Initiative communiste : La crise du Coronavirus a démontré l’importance des ouvriers dans notre pays : y a-t-il eu une reconnaissance, notamment sur le plan salarial ?
Adrien Cornet – Pas du tout. Monsieur Pinatel s’est positionné contre cette prime, en expliquant que l’on avait fait simplement notre travail. J’ai toujours une attestation montrant que je suis un travailleur indispensable, on appelle cela des OIV des Opérateurs d’Importance Vitale, qui me permet de circuler de partout 24h/24. Donc d’un côté on a l’État qui vous félicite car on a été vaillant en période de Covid et qu’on a risqué notre santé, et de l’autre on a monsieur Pinatel qui nous dit juste que l’on a fait notre travail.
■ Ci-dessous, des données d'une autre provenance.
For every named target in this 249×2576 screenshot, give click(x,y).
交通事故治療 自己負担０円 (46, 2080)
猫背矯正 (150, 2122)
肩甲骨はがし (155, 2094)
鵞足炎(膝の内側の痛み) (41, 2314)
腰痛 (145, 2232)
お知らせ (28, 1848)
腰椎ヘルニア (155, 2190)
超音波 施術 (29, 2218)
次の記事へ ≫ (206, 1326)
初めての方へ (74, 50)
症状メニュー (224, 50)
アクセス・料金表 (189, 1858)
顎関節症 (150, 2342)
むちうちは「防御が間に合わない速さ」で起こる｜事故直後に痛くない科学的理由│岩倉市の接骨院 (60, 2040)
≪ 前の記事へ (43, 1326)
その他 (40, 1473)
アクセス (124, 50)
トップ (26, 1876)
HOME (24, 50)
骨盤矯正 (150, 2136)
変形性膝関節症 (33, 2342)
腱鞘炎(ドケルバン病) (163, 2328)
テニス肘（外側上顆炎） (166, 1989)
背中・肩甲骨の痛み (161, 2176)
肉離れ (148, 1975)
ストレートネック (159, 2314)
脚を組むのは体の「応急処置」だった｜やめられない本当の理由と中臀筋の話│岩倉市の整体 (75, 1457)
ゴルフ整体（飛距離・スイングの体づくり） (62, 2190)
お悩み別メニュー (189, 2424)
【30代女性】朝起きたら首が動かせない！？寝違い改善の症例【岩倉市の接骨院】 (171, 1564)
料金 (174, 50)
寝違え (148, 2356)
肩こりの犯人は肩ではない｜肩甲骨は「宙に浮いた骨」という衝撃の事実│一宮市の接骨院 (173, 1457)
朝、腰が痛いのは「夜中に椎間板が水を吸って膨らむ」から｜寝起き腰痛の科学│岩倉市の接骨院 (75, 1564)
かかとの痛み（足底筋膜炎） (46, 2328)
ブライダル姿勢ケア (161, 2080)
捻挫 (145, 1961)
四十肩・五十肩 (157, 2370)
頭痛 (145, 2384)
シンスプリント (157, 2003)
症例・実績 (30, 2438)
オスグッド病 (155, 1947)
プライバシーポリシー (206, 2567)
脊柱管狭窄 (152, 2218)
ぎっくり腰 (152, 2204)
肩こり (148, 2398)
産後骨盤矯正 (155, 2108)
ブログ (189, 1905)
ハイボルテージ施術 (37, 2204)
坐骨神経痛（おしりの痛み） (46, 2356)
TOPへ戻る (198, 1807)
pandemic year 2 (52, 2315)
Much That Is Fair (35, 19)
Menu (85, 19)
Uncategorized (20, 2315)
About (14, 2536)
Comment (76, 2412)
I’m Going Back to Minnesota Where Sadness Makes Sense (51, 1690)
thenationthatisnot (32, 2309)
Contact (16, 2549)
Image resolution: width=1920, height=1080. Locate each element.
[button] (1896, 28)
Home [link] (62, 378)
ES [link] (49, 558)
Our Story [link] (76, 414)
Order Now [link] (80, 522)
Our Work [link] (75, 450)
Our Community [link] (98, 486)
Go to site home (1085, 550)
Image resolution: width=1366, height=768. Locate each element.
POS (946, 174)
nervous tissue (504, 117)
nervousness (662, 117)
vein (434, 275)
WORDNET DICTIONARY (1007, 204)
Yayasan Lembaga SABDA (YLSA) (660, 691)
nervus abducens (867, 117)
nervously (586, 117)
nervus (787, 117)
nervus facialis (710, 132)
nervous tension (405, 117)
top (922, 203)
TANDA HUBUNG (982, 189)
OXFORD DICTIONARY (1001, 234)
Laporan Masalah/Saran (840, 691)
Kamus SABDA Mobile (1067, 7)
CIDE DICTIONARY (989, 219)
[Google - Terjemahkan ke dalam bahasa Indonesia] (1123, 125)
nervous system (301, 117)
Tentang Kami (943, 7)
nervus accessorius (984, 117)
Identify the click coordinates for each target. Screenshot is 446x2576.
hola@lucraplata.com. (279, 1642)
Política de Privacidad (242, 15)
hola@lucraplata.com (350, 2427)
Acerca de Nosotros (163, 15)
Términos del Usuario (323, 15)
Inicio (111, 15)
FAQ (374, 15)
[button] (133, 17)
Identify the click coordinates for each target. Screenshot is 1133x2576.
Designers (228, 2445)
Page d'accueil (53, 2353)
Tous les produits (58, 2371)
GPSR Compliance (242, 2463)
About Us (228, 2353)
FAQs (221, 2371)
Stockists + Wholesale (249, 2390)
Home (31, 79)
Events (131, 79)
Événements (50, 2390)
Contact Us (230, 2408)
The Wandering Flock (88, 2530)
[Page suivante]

Initiative communiste : Les raffineries sont un outil industriel stratégique pour produire en France, non seulement pour l’ensemble de la filière de production chimique mais également pour la transition écologique. Faut-il s’inquiéter de la destruction de l’outil industriel en France avec la réduction de la capacité de raffinage de 1842 barils jour en 2010 à peine 1200 en 2018 ?
Adrien Cornet – La question n’est pas de se poser au Mozambique, en France ou ailleurs. Il faut que la production de carburant se fasse dans des pays où les normes sociales et environnementales sont les plus hautes, et c’est le cas en France. Nous on répond à un besoin, un besoin qui est local, on parle du besoin de carburant en Île de France, et c’est pour cela que la raffinerie est nécessaire. Il faut garder son indépendance, il faut produire chez nous, où l’on a des normes sociales et écologistes qui respectent les salariés et l’environnement.